Of course we would never kill an innocent bird for our dinner. Personally.

Let's just pretend that grocery store chickens were never actually alive in the first place, shall we?

2. Go to the store and buy one of those fancy expensive free-range organic healthy chickens and...


All sold out. We waited too long. Plus it's getting late and we're hungry.

Hmm, what's that wonderful smell? What about one of those grocery store ready-to-eat rotisserie chickens pumped up with who-knows-what-kind-of-chemicals?

Mmmm, sounds great!

3. Pair rotisserie chicken with a salad and call it dinner.

4. Allow guilt to simmer overnight. (What's wrong with us? Why don't we ever make anything from scratch anymore?)

(Did you know simmering guilt tastes almost exactly like chicken?)

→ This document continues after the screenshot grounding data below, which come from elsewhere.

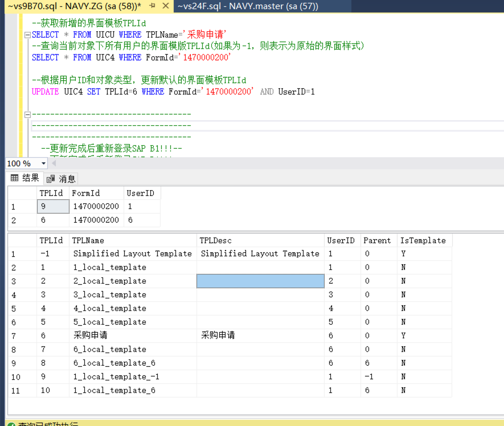The height and width of the screenshot is (426, 504).
Task: Collapse the dashed comment line block
Action: 28,115
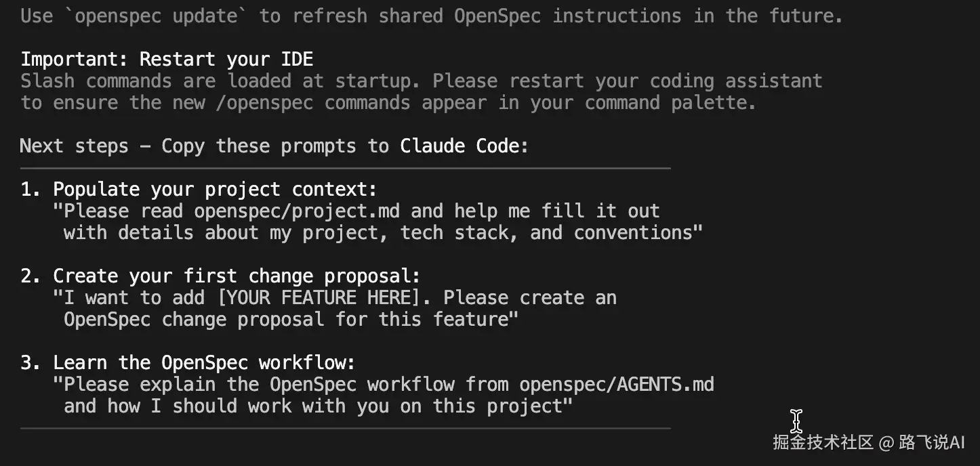Click the "work with you on this project" line
This screenshot has width=980, height=466.
[x=318, y=406]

5. Go back to the store the next day and buy vegetables. For example: onions, cute little blue potatoes, green beans, zucchini, carrots. No celery because we hate celery.

6. Take rotisserie chicken leftovers out of the refrigerator (or go buy a new one if there's none left). Peel off excess skin, break up carcass a bit and throw carcass into big pan of water.

7. Chop up onions.

8. Cry.

(Onions: way cheaper than therapy.)

9. Throw onions in with chicken.

10. Boil the hell out of chicken and onions until house is smelly and every window is steamy. Maybe an hour or two.

11. Haul chicken back out, and remove bones and cartilage and icky leftover bits of skin. Curse the little tiny bones in the spine that break up and hide in the bottom of the pot. Hope, with little confidence, that you fished them all out.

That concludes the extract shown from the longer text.